#### RECORDS SUPPLIED:
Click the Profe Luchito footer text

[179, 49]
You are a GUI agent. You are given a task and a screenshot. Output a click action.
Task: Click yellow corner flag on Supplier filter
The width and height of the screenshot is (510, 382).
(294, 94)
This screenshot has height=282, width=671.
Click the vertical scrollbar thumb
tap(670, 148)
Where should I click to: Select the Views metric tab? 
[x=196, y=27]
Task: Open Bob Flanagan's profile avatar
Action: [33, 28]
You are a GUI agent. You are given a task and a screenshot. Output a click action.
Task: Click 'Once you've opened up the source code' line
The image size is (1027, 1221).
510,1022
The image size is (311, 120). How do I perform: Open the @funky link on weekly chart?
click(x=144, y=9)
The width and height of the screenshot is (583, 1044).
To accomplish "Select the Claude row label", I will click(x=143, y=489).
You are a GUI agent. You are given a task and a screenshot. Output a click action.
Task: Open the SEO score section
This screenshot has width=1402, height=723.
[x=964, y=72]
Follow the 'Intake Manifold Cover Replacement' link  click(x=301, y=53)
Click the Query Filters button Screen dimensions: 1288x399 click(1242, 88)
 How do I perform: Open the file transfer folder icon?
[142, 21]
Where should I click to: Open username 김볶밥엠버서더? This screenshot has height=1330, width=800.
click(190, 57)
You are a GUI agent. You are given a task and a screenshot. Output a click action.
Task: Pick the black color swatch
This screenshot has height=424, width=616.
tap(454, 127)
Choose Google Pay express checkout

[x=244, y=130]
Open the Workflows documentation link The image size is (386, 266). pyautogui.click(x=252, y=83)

#### WHAT THE TASK ASKS:
Please repeat the records so that each one reads exactly as it does above.

#### RESULT BELOW:
Click the Profe Luchito footer text

[179, 49]
You are a GUI agent. You are given a task and a screenshot. Output a click action.
Task: Click yellow corner flag on Supplier filter
The width and height of the screenshot is (510, 382).
(294, 94)
This screenshot has height=282, width=671.
Click the vertical scrollbar thumb
tap(670, 148)
Where should I click to: Select the Views metric tab? 
[x=196, y=27]
Task: Open Bob Flanagan's profile avatar
Action: [33, 28]
You are a GUI agent. You are given a task and a screenshot. Output a click action.
Task: Click 'Once you've opened up the source code' line
The image size is (1027, 1221).
510,1022
The image size is (311, 120). How do I perform: Open the @funky link on weekly chart?
click(x=144, y=9)
The width and height of the screenshot is (583, 1044).
To accomplish "Select the Claude row label", I will click(x=143, y=489).
You are a GUI agent. You are given a task and a screenshot. Output a click action.
Task: Open the SEO score section
This screenshot has width=1402, height=723.
[x=964, y=72]
Follow the 'Intake Manifold Cover Replacement' link  click(x=301, y=53)
Click the Query Filters button Screen dimensions: 1288x399 click(1242, 88)
 How do I perform: Open the file transfer folder icon?
[142, 21]
Where should I click to: Open username 김볶밥엠버서더? This screenshot has height=1330, width=800.
click(190, 57)
You are a GUI agent. You are given a task and a screenshot. Output a click action.
Task: Pick the black color swatch
This screenshot has height=424, width=616.
tap(454, 127)
Choose Google Pay express checkout

[x=244, y=130]
Open the Workflows documentation link The image size is (386, 266). pyautogui.click(x=252, y=83)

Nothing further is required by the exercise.